Dr.Hair writes " Soon to be ex-Secretary of Commerce Don Evans speaks out on 'piracy' just prior to his last trip to China for negotiations. 'That means criminalizing the laws as opposed to (having) just civil laws...You've got to start putting people in jail.' The article points out that this lust for prosecutions extends from Evans to his successor, the American Chamber of Commerce, and the US Senate. "

10 of 714 comments (clear)

  1. Right Alongside by Stanistani · · Score: 5, Insightful

    Now we can fill up our jails with even more people who are as dangerous as marijuana smokers...

    1. Re:Right Alongside by gspr · · Score: 5, Insightful

      Yep.

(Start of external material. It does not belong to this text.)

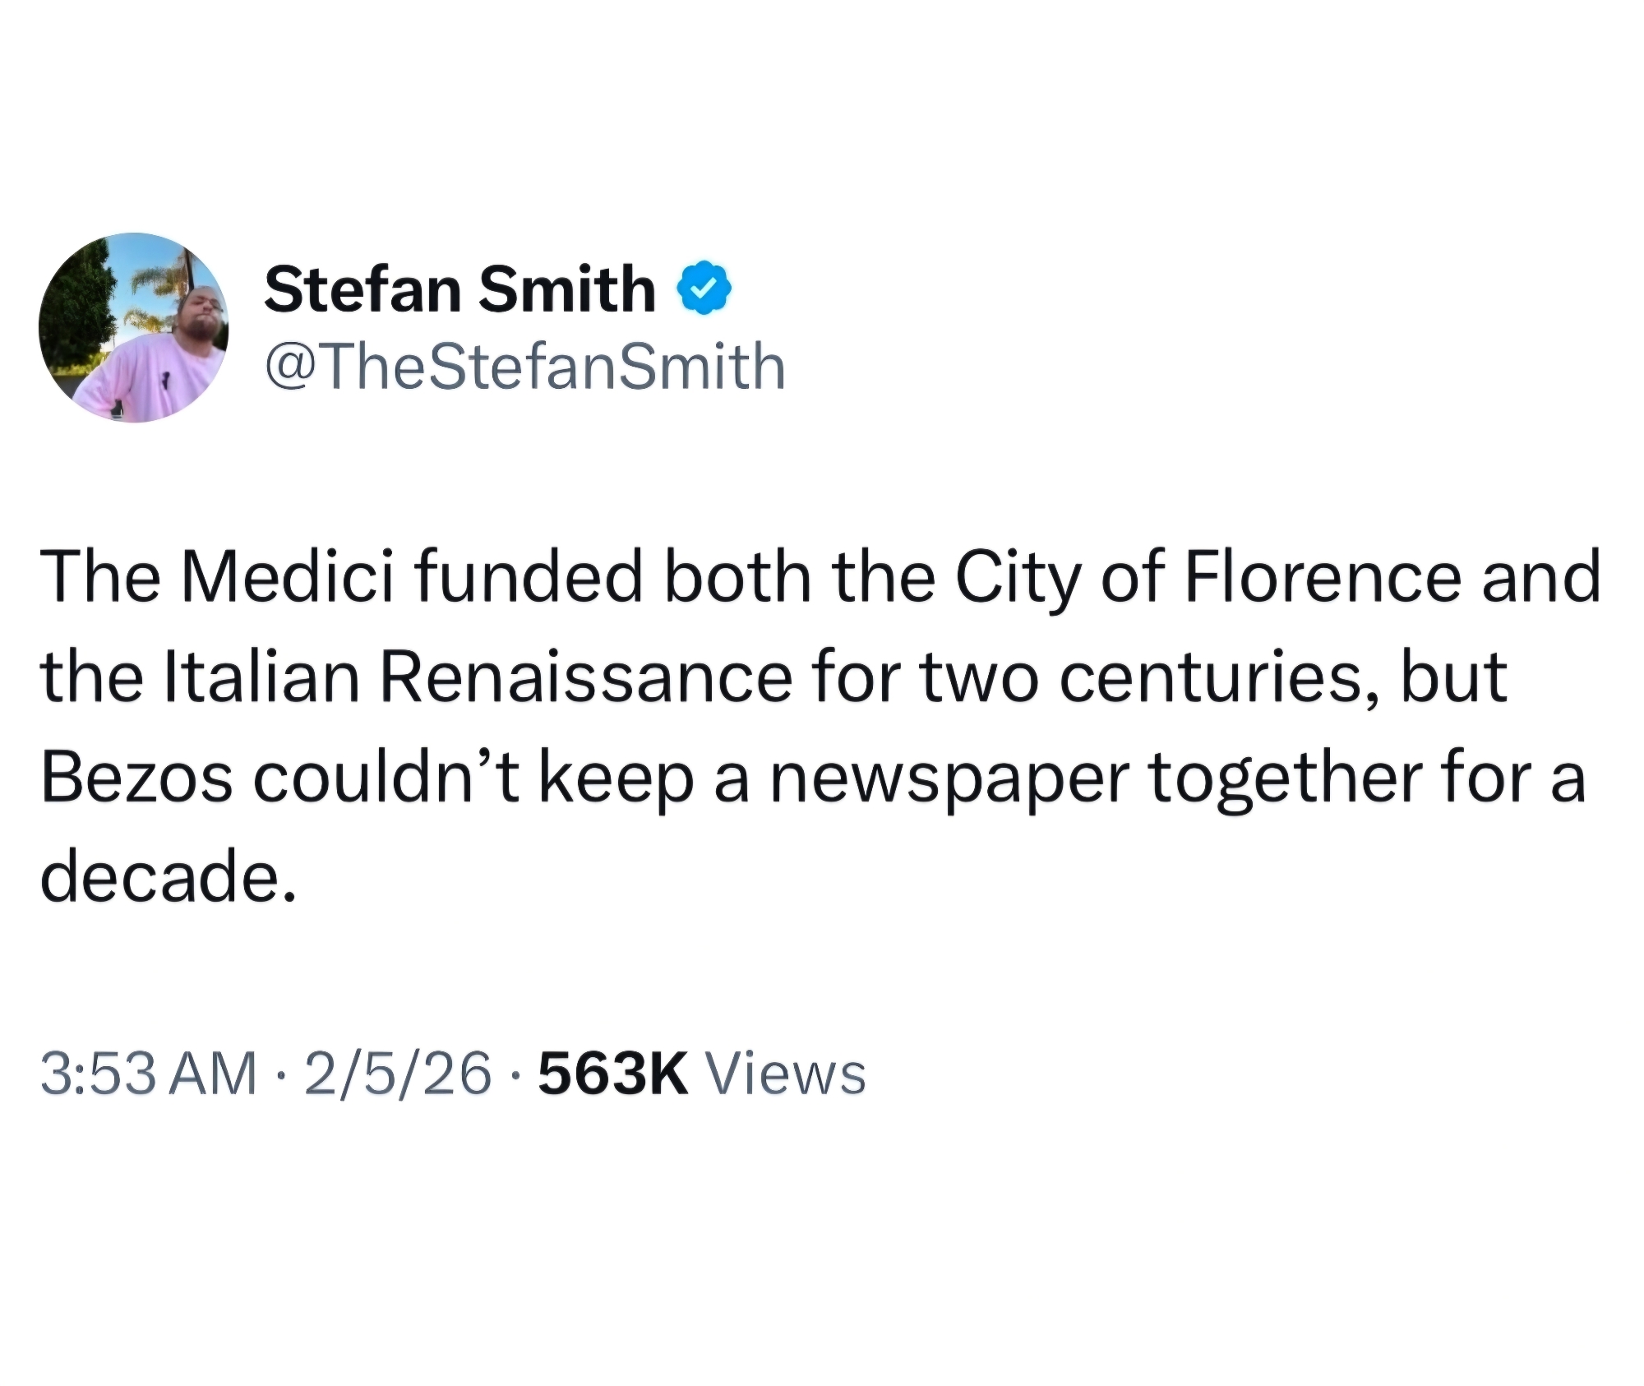This screenshot has height=1386, width=1644.
Task: Click the display name Stefan Smith
Action: pyautogui.click(x=459, y=289)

At least it'll be easy to distinguish the dangerous people from the harmless "criminals". The harmless ones will be in jail for IP infringement / stealing food / doing weak drugs, while the others will be out killing people.
      Good to know where you have people.

      Either that, or we'll just cut health care to build new prisons!

    2. Re:Right Alongside by MrRuslan · · Score: 5, Funny

      Yea.. Marijuana smokers are so dangerous that everytime my freind gets busted by the cops they take his weed and go smoke it a few blocks away.

    3. Re:Right Alongside by Feynman · · Score: 5, Informative

      RTFA, which begins, "China has 'got to start putting people in jail.'"

    4. Re:Right Alongside by stratjakt · · Score: 5, Interesting

      They're pushing hard for "three strikes" laws, and at the federal level.

      This is really bad, because it takes away the one power a judge really has - the power to look at the merits of a case and decide an appropriate sentence.

      But, I read a story of some guy who was charged with disturbing the peace (he cussed out some kid working at a movie theater), and as his "third strike", he's now a lifer. His original two charges were nothing major, a couple assault charges that could probably be chalked up to drunken assholery.

      The bitch of it is, we all have to pay for all these convicts.

      --
      I don't need no instructions to know how to rock!!!!
  2. hmmmmmmmmmm by mwhahaha · · Score: 5, Funny
    "The bottom line for us is prosecutions, prosecutions, prosecutions," Brilliant said. "That is going to require getting into local provinces and addressing some of the corruption that exists."
    developers, developers, developers?
  3. Don't for a minute believe they won't do it. by Concern · · Score: 5, Insightful

    For all the people who haven't thought this through yet:

    When they come to lock you up, no one is going to stand up for you. Maybe the EFF will send you a Christmas card in prison.

    The propaganda has worked. No one in the public at large has any notion of the rights and freedoms they are in the process of losing, let alone what they mean.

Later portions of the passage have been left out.